During the current campaign, he has talked about imposing a 10 percent tariff on all imports to help level the playing field and to give the United States more negotiating leverage.

That plan would cut both ways for the auto sector. Higher tariffs on imported automobiles would provide a price cushion for cars made in the United States. But automakers would have to pay more for imported parts, increasing their costs.

In addition, the move would most likely violate World Trade Organization rules and inflame relations with trading partners.
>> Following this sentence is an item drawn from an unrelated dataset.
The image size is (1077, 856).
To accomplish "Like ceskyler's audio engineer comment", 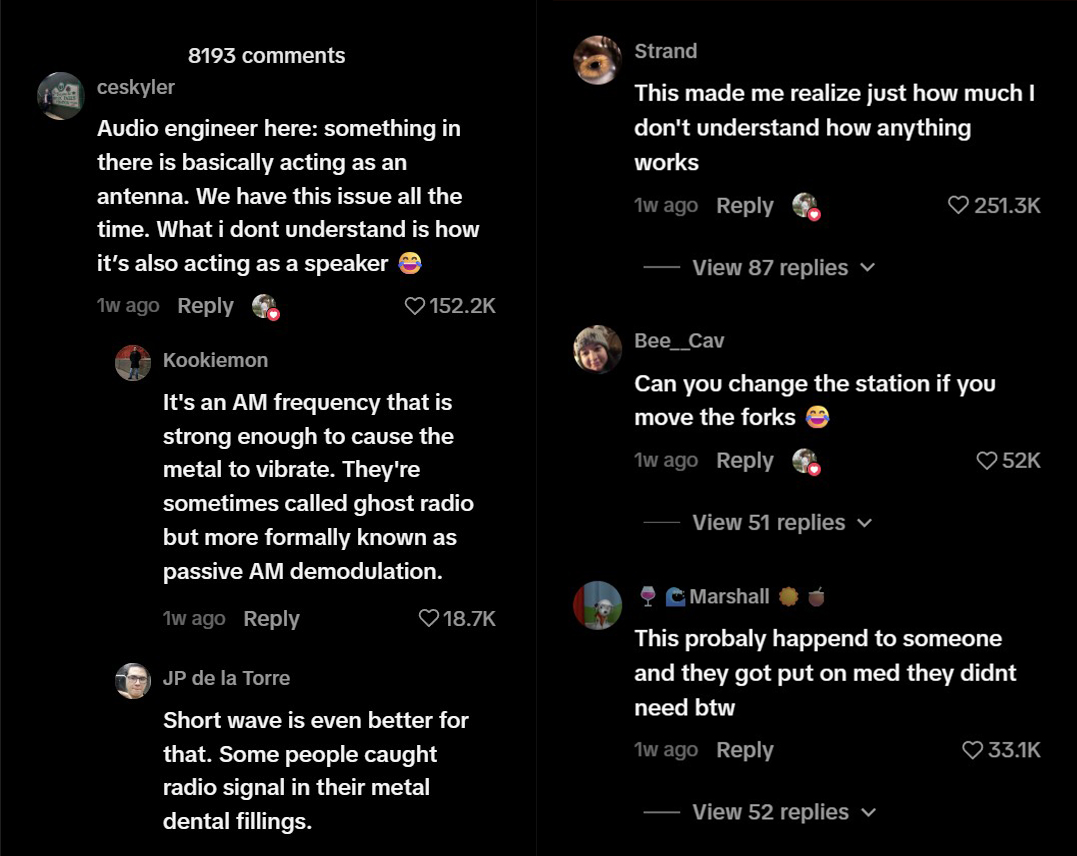I will click(x=415, y=306).
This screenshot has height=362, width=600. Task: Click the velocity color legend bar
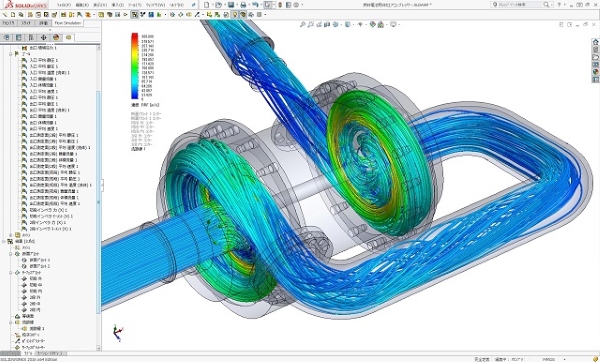pyautogui.click(x=135, y=66)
That’s what happened in 2018, when Trump imposed a 25 percent tariff on steel and a 10 percent tariff on aluminum in the name of national security. The move, which was later declared illegal by the WTO, provided steel and aluminum workers with a shield against foreign competition but boosted costs for other sectors, such as autos, that rely on the metals.

The NAFTA re-do

Trump also used the threat of withdrawal in the NAFTA renegotiation, which Trump renamed the U.S.-Mexico-Canada Agreement.

The USMCA included tougher auto “rules-of-origin” requiring cars manufactured in Canada and Mexico to contain more North American steel, aluminum and other material to qualify for a waiver of the duty that the United States imposes on passenger car imports.

The new rules also included a novel provision aimed at increasing the wages of Mexican autoworkers to make it less advantageous for automakers to make cars in that country to export to the United States.



Before leaving office, Lighthizer implemented the new USMCA auto rules in a way that both Mexico and Canada said was even tighter than what they had agreed to. The Biden administration has stayed the course in this area — a rare policy nexus between the current and former president — despite protests from the United States' North American neighbors.

The USMCA does appear to have helped reduce the U.S. trade deficit in passenger cars with Canada and Mexico.

But that decline was more than offset by an increased deficit in the two other areas: auto parts and big vehicles. The overall automotive trade deficit — which includes auto parts, passenger cars, trucks, buses and specialty vehicles — totaled nearly $100 billion in 2022, compared with the 2017 level of $83 billion before Trump tinkered with the pact.

Jasper Goodman contributed to this report.